Top ten signs the “Singularity is near”

By  | 6/19/2007 | Filed under: Top ten list

ten-days-sm.pngAs we stated in yesterday’s top ten list, human-surpassing intelligence will guarantee that the future is far more different than we can imagine. Our second top ten list plays off ideas from Ray Kurzweil’s The Singularity is near, Hans Moravec’s Mind children and Robot, and the work of Vernor Vinge. Onward Singularitarians!
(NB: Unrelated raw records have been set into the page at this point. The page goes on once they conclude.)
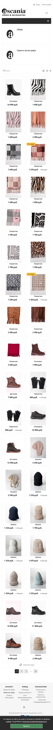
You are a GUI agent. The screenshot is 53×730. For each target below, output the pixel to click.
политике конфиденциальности (35, 721)
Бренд (25, 687)
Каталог (9, 687)
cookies (8, 721)
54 (35, 671)
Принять (26, 726)
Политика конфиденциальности (42, 701)
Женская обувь (9, 692)
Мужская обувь (9, 690)
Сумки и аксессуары (9, 696)
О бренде (25, 690)
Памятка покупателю (40, 696)
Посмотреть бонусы (41, 691)
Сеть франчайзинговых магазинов (25, 697)
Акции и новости (25, 692)
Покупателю (41, 687)
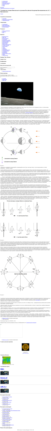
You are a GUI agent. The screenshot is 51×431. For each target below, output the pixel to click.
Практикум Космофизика (6, 44)
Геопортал (4, 31)
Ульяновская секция (5, 20)
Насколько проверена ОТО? (7, 400)
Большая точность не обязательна (8, 424)
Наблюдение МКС (5, 41)
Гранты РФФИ (4, 46)
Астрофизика (4, 51)
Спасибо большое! (5, 421)
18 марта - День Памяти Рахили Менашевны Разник (11, 410)
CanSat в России (5, 55)
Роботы (3, 54)
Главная (1, 13)
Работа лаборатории (5, 25)
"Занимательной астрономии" (31, 322)
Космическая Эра (5, 36)
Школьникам (4, 79)
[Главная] (2, 7)
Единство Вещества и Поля (7, 396)
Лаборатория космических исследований (7, 8)
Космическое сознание (6, 40)
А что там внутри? (5, 414)
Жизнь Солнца (4, 43)
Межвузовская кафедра (6, 26)
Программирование (5, 3)
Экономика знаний (5, 398)
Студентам (4, 78)
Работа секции (4, 2)
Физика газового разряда (6, 53)
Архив (3, 5)
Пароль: (2, 68)
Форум (3, 4)
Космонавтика (4, 52)
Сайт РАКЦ (4, 18)
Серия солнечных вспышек (7, 419)
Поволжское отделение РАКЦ (7, 19)
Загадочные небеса (5, 50)
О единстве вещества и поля (7, 408)
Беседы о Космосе (5, 38)
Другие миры (4, 39)
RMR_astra (4, 37)
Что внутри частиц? (5, 412)
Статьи (3, 47)
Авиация (3, 48)
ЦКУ (3, 32)
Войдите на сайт (5, 318)
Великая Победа (5, 42)
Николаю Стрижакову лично (7, 417)
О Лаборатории (5, 1)
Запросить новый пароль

  1. Accelerating returns: S-curves of change are occurring much more rapidly, forcing humans to cope with unexpected resource diversity. Much of this exists in the form of bona fide forms of abundance, for which there are few or no means of effective absorption and equitable distribution.
  2. Advances in genetics: By many definitions of creation, including those within religious systems and conservative science, humans are about to become as gods.
  3. Advances in nanotechnologies: Richard Feynman pointed out a basic new direction for R&D: toward the much, much smaller. After a clumsy start that attempted to blend Newtonian mechanics with nanomachinery, the field has broadened and moved into chemistry, circuitry, and molecular self-assembly.
  4. Advances in robotics: The more spectacular advances in robotics are occurring at the level of microelectromechanical systems. In many ways less sophisticated than nanobots, mems offer the potential for a myriad of near-term applications, including some within the human body.
  5. Advances in computational capacities: According to Ray Kurzweil, reverse engineering of the human brain is on a path to duplicate the brain’s circuitry within one or two decades. Cost estimates of such systems are projected to follow the now-familiar downward curve even as capabilities skyrocket.
  6. Advances in understanding human intelligence: Intelligence may need to be redefined as higher-order domains of potential and capability rather than properties specific only to humans. Dovetailed intelligent humans and smart machines have already begun to generate a gradual equation of organic and inorganic intelligence potentials and capabilities.
  7. Virtual reality is beginning to complement reality: In a yin-yang manner, virtual reality (VR) and classical reality (CR) are dovetailing as well as coexisting. Distinctions between VR and CR may gradually dissipate as the properties of both are defined and measured empirically and as more blended systems and experiences are created.
  8. Paradigm shifts in thought and the senses are emerging as important cultural software: It will become ordinary to speak of paradigm changes outside the boundaries of cognition. Knowledge and innovation workers must change their thinking and feelings both anticipatorily and reactively to create opportunities and cope with sudden changes.
  9. The future is more difficult to imagine than ever before: The more information that becomes available through trends, scenarios and visions, the more that numerous alternative futures can be created. Alvin Toffler recognized this in 1967, but it is an insight that continues to provoke claims that humans are incapable of entertaining more than a handful of future alternatives, most of them utopic (all too “unlikely”) or dystopic (all too “likely”).
  10. Accelerating technological change is accelerating social change: Technological advances routinely change our cultural norms, political systems, economics, and modes of thinking. New cultures are routinely created, both as new configurations of blends of existing cultures (transcultures) and innovative, designed, personal cultures (postcultures).